Insertion of probes in the brain inflicts trauma, which will trigger a reaction of the brain immune system, resulting in the formation of a scar. The question of whether bleeding and scar formation is inevitable remains open for now. This review consolidates information needed to answer this question from an engineering perspective, focusing on mechanics, materials, surgical tools, and techniques. There is still no device that can be inserted without inducing any bleeding. Considering that small deposits of fibrinogen and other blood components can trigger gliosis even in the absence of a probe, a complete elimination of glial scarring will be challenging to achieve, relying solely on implant design. A pharmacological approach may in addition be needed to accomplish this goal. Strategies can be either reprogramming the biological reaction or completely removing or disguising the biological trigger. Relevant inspiration for this task could come from the stroke research community, where solutions to dissolve fibrinogen deposits have been investigated to reduce gliosis after stroke (Schachtrup et al. 2010; Liu et al. 2011). Improved understanding of the immune reaction and scar formation to different probes enables the application of increasingly specialized pharmacological treatments supporting probe-tissue integration. Nevertheless, the device application dictates the optimal approach to managing the immune response, bleeding, and regeneration. For certain clinical applications neural regeneration surrounding the implant may be sufficient, e.g., to allow a neuroprosthetic brain-machine interface to be controlled from the motor cortex (Courtine et al. 2013). Nevertheless, damage prevention is of the utmost importance and should be a main priority in device design. A less disruptive interface keeping the surrounding neural circuitry intact would greatly improve the possibilities to access high quality electrophysiological data both for neuroscience and therapy.

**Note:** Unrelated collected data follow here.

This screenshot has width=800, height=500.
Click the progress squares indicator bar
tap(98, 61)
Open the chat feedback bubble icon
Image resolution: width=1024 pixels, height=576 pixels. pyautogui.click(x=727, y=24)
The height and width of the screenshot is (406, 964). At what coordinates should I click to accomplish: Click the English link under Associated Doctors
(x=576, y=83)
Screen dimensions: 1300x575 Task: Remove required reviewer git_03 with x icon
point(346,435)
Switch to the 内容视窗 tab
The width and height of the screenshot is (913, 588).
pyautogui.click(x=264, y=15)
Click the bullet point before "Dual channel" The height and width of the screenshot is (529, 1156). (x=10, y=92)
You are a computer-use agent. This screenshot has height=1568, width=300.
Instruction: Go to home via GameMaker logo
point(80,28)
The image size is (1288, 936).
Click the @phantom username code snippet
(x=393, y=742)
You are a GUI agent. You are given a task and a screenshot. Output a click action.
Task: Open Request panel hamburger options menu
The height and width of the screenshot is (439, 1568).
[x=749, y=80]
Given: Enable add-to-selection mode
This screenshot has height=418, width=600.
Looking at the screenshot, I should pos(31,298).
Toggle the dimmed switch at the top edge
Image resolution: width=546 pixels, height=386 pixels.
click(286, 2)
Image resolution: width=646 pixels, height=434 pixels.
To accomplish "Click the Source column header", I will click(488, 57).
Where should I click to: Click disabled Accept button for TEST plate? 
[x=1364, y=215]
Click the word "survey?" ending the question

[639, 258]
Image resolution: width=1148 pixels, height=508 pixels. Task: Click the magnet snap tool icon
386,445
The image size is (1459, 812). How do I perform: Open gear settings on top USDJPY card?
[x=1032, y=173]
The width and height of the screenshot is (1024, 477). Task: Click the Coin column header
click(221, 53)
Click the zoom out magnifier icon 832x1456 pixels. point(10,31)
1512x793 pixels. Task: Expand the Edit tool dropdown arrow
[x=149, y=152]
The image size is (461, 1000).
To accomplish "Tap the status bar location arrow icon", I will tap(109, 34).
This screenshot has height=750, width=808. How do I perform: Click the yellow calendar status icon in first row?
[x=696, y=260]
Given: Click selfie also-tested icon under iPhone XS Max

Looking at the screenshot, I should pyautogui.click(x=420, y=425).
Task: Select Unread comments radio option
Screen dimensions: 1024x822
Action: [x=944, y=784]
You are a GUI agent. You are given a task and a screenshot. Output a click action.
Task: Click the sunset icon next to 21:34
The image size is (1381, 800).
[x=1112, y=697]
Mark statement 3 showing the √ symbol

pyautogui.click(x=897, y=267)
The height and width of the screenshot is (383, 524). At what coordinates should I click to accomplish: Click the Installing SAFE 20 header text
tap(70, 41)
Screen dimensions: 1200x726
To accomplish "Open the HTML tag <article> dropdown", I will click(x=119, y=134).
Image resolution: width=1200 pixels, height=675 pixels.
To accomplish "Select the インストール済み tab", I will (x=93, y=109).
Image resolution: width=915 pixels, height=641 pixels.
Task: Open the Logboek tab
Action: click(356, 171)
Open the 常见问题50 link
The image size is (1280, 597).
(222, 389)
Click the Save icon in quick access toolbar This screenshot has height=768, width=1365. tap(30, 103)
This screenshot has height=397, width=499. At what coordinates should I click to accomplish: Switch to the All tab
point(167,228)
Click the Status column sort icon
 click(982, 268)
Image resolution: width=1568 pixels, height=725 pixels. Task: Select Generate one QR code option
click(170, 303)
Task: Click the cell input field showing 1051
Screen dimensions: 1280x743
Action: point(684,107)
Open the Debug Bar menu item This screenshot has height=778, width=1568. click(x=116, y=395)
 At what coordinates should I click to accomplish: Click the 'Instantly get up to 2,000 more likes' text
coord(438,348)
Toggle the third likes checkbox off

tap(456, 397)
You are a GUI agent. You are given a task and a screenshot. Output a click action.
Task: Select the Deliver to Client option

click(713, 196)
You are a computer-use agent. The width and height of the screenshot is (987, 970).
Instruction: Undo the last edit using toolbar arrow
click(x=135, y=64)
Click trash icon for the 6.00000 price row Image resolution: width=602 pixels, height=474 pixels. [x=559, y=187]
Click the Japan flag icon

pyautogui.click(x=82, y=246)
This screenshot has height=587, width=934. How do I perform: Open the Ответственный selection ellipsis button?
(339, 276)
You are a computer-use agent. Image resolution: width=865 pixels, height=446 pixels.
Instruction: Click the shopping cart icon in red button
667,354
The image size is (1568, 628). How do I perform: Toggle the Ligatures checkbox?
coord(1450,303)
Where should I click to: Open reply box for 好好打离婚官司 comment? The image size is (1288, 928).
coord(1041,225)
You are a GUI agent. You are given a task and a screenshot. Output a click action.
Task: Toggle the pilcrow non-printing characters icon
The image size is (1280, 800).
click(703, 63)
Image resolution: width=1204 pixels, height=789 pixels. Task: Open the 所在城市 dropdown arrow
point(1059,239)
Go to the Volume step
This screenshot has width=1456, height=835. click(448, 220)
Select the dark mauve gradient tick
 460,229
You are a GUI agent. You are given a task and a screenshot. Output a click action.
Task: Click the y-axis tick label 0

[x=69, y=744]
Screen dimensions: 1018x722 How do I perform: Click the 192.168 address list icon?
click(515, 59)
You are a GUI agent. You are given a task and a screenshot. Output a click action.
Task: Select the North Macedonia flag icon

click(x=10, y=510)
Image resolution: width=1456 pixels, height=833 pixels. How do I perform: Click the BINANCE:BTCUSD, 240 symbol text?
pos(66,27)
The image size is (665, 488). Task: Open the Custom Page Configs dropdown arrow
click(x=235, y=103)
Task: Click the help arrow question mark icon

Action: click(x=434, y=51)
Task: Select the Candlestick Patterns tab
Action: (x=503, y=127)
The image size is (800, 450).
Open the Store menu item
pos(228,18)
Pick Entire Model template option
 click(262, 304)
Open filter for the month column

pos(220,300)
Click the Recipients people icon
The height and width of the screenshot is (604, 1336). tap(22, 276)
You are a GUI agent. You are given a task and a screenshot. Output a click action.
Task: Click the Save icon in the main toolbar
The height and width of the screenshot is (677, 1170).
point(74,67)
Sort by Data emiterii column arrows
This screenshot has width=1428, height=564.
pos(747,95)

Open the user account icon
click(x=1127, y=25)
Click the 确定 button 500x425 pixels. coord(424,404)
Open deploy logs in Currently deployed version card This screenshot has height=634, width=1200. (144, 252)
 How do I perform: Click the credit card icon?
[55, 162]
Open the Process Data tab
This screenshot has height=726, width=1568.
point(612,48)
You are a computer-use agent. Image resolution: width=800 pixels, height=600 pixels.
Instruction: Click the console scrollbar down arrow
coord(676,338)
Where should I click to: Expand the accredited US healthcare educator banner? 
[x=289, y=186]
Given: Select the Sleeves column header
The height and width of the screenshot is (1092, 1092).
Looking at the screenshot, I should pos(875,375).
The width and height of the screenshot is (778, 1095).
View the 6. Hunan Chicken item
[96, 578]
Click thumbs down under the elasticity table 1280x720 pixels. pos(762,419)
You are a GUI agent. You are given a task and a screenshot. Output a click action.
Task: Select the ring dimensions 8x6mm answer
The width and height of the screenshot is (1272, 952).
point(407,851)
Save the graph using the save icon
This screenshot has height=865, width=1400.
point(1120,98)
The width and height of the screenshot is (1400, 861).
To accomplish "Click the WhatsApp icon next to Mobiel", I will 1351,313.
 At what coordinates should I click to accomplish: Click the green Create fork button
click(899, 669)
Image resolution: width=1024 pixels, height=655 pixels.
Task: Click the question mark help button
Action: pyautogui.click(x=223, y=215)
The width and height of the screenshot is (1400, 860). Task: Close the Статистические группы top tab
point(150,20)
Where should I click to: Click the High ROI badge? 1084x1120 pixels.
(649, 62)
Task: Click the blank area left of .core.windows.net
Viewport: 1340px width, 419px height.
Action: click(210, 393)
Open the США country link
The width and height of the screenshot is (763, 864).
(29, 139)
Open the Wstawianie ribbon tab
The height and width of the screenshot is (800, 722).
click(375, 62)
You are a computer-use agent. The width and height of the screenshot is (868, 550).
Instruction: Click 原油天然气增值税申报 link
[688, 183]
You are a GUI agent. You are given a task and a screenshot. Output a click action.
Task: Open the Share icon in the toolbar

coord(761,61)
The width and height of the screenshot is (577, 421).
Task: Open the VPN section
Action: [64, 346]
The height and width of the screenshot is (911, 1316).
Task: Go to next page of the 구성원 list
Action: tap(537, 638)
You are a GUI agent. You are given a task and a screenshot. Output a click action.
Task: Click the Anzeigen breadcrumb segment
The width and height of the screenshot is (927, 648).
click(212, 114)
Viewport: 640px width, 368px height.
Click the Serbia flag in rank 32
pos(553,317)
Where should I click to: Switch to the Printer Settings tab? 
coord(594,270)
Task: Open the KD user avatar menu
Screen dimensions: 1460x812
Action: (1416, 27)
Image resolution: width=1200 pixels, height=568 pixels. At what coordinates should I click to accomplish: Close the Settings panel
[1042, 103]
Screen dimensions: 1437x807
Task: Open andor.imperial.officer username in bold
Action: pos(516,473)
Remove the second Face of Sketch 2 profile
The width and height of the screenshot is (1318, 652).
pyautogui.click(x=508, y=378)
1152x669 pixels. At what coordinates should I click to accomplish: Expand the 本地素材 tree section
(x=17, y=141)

Today, the best implants are those that are customized to their intended application. For example, if the aim is high-resolution recordings from a specifically targeted region, CMOS probes are the method of choice. In contrast, mesh probes are preferable if the location for recordings is not precise, but the immune reaction should be minimized. The final selection of the probe is always a compromise between functionality, implantability, and biocompatibility. Hybrid, floating probes might be the most generally applicable current solution. Most importantly, much evidence indicates that combining optimal surgical methods with flexible probes and/or minimized cross-section of the single shanks can ameliorate glial scar formation. This improvement seems sufficient for long-term, stable, functional interfacing of neurons even when the implant is not entirely scar-free.